The “Film Look” and How The Holdovers Achieved It
A working digital colorist or cinematographer in 2024 is likely all too familiar with one particular question: “Can we get the ‘film look’?” A decade into the age of digital sensors as the increasingly dominant and default shooting format, filmmakers at all budget levels are increasingly looking back at celluloid for inspiration. Phenomena once seen as drawbacks to be minimized—grain, chromatic aberration, anamorphic distortion, lens flares, halation—have not only become desired, but, if hordes of YouTube camera gurus are to be believed, “cinematic.” That is, these elements associated with this particular image formation workflow are essential to what constitutes “cinema,” a form that within this logic reached its textural apex in Hollywood at some point in the 1970s. A sort of textural neoclassicism has taken hold.
Within this framework, The Holdovers must seem like some sort of singular achievement. Director Alexander Payne, cinematographer Eigil Bryld and colorist Joe Gawler have seemingly employed every trick imaginable to bend their footage, digitally captured via the Arri Alexa Mini, to appear as if it was not only shot on a 35mm film stock circa the winter of 1969-70, but projected on, as Gawler puts it, a “questionable release print.” Virtually every celluloid-related textural element one might expect is present, yet The Holdovers doesn’t stop there: it was conceived from the ground-up to, in Bryld’s words, “look like it was a movie found in the cans in someone’s garage.” The film’s visual language, camera operation, monaural soundtrack (lovingly rolled off at around 8khz to resemble the Academy Mono standard), title cards, editing toolkit and studio logos are rendered as indistinguishable from a film released in the year of 1971 as one can conceivably get.
These last steps place The Holdovers in a different category entirely from the more à la carte approach taken by most filmmakers: it’s a thought experiment in the vein of Steven Soderbergh’s The Good German, an attempt to pick a date, shout “stop!” and make a movie as if the intervening years hadn’t yet occurred. Film emulation, of course, is a key part of this, and an ideal starting point.
The Film Look
Cinematographer Steve Yedlin, whose display preparation demo is the closest the world of film emulation has to an essential popular text, defines the post-production film emulation1 process as four basic operations: color response (achieved via a complex color transformation), grain, halation and gate weave.

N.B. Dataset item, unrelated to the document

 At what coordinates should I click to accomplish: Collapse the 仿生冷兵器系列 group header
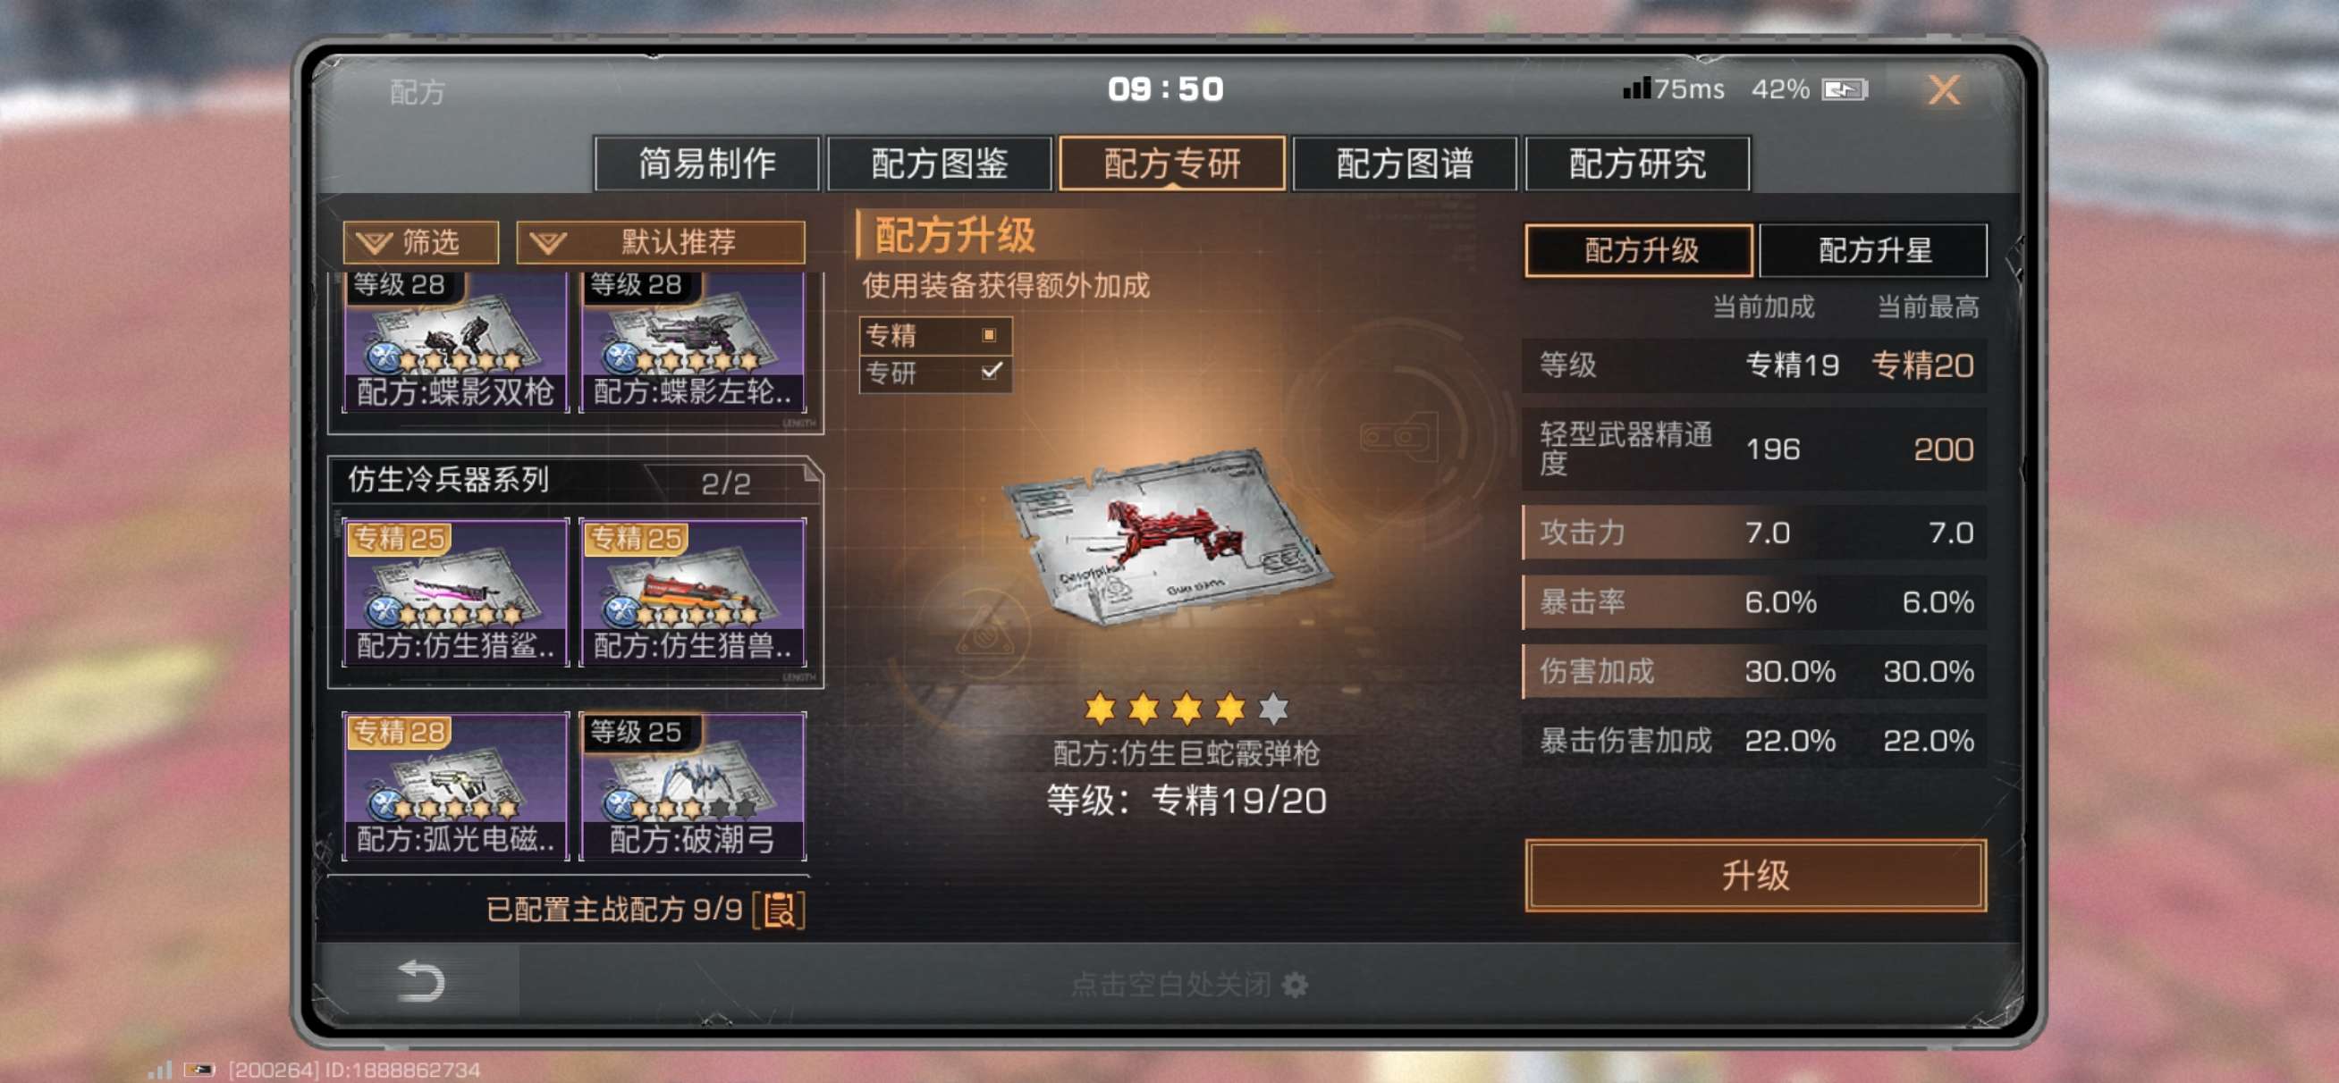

The most complex of these by far is the first: color response. Imagine a digital camera not as an artist might imagine a specific palette of paints but as a data-gathering system. Light is measured by an array of photosites, tiny light wells that collect and measure photons before transforming this data into an electrical signal. Then, whether in-camera or on a separate device, this data is interpreted and formed into an image legible by human vision. This is the beginning of the process known as “image formation.” The resultant image, contrary to what is often assumed, is not “neutral”: it is the outcome of a set of decisions and assumptions made throughout the formation process. In cinematography, this image is usually an aesthetically arbitrary intermediate image, encoded for maximum data retention purposes2, which can then be transformed via any number of standard operations to arrive at an image that can be best described as “what the camera’s manufacturer recommends.”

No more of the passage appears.